SEITENAUSZUG:
+++

Kaum preisverdächtig sind die Texte Schnee und Terrarium. ‚Erste Person‘ ist einmal eine nicht mehr ganz junge Frau mit Sohn im Vorlesealter, einmal eine allein lebende junge Frau mit Mutter im Facebookalter. Das Klischee vom Zimmermädchen, das von den Kopfpolster-Schokolädchen nascht und aus den Minibar-Fläschchen nippt, wird auch nicht besser, wenn es mit erzählerisch patscherten Behauptungen einer Prise Verhaltensoriginalität frisiert wird. Angesichts von Branchenkolleginnen (vergleiche die Erzählerin aus Lucia Berlins A Manual for Cleaning Women) ist diese Frau sträflich unterversorgt – von ihrem Autor.
Ambitionierter ist die Erzählung Terrarium mit ihrem phantastischen Touch durch einen Echsenartigen. Offen bleibt, ob es sich um eine Metapher für Kaltblütigkeit handelt oder um eine Anspielung auf Verschwörungstheorien. Offensichtlich wird das Scheitern des Schreibenden an weiblichen IcherzählerInnen. – Ja, auch schwache Stories enthalten gute Sätze: „Vom Kühlraum her der von zuhause vertraute Kühlschrankgeruch, nur in groß.“ (Schnee). Oder: „Je älter ich wurde, umso lächerlicher erschienen mir meine Eitelkeiten und umso klarer wurde mir: Ein Gummizug ist im Grunde ein unschlagbares Hosenbundkonzept.“ (Terrarium).

+++

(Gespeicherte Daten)
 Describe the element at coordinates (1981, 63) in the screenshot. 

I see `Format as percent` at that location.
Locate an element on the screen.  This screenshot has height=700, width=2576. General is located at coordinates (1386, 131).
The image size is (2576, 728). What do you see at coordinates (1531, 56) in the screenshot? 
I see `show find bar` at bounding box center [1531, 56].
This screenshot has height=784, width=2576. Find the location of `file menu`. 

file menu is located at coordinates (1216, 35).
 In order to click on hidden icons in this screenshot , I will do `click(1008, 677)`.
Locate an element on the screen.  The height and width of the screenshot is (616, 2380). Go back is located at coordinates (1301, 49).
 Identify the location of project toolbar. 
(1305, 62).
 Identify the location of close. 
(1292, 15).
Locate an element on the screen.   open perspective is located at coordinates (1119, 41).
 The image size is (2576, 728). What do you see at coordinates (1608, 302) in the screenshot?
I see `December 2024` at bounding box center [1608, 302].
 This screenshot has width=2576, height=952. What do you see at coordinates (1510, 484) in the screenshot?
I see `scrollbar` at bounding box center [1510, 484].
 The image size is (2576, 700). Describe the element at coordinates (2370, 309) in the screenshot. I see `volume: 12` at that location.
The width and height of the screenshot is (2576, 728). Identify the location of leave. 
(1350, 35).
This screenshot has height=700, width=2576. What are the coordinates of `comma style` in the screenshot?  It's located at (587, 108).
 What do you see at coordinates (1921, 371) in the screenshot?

+++

AUFGABENBESCHREIBUNG:
Stimmen die folgenden Aussagen mit dem Seitenauszug überein? Beantworten Sie jede mit Ja oder Nein und belegen Sie dies mit den entscheidenden Worten des Textes als wörtlichem Zitat.
(a) Die Erzählung Terrarium wird als ambitionierter bezeichnet.
(b) Der Text legt fest, dass der Echsenartige eine Metapher für Kaltblütigkeit ist.
(c) Der Satz über den Kühlschrankgeruch stammt aus Terrarium.

ANTWORTFELD:
(a) Ja: „Ambitionierter ist die Erzählung Terrarium“
(b) Nein: „Offen bleibt, ob es sich um eine Metapher für Kaltblütigkeit handelt oder um eine Anspielung auf Verschwörungstheorien.“
(c) Nein: „Vom Kühlraum her der von zuhause vertraute Kühlschrankgeruch, nur in groß.“ (Schnee)